Oliver Humpage oliver at watershed.co.uk
Tue Jul 13 11:18:43 BST 2010

On 13 Jul 2010, at 10:13, John Norsworthy wrote:

> Any ideas or recommendations on sending secure data (credit card
> details) via a third party? The function to pgp encrypt form data
> from our site is failing us right now and we need to take (send a
> secure email to the client) bookings for an event.

Obviously the message has to be encrypted before it leaves your  
server, so you'll have to do *some* PHP work.

Only GPG (or some such PKI tool) is going to provide the most complete  
security that comes from the server itself not having any key with  
which to decrypt the message. With any other non-PKI form of  
encryption, the server will have to store a plaintext key/password  
somewhere, so if someone manages to get into the server they might be  
able to get that key and decrypt your messages.

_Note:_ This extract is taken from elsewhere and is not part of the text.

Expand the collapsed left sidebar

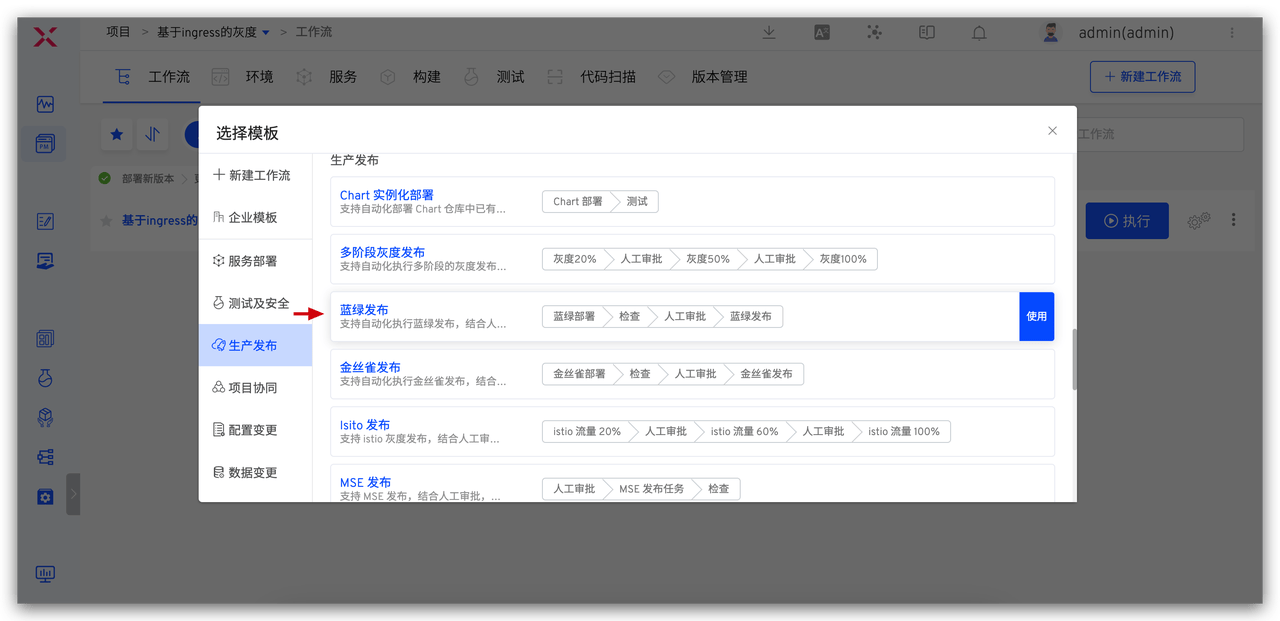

So if you can get GPG working, even by just encrypting the message  
body using shell commands like at http://devzone.zend.com/article/ 
1265 , that'd be best.

If you can't use GPG on the command line, and your PHP has mcrypt  
installed, just use functions like http://www.php.net/manual/en/mcrypt.examples.php 
  to encrypt your message before sending it. This would require some  
kind of decoder at the client end, though.

If none of the above are possible, another solution is to use the  
Gmail API (which works over SSL) to upload a message directly into an  
Inbox. You'll be storing the username/password to access the Inbox in  
your script, but since the API is SSL, and the gmail web interface is  
SSL, the data will remain encrypted when travelling over the internet.  
It still feels a bit wrong, though, and I'd say this is the least  
secure solution since your gmail account could be hacked.

Oliver.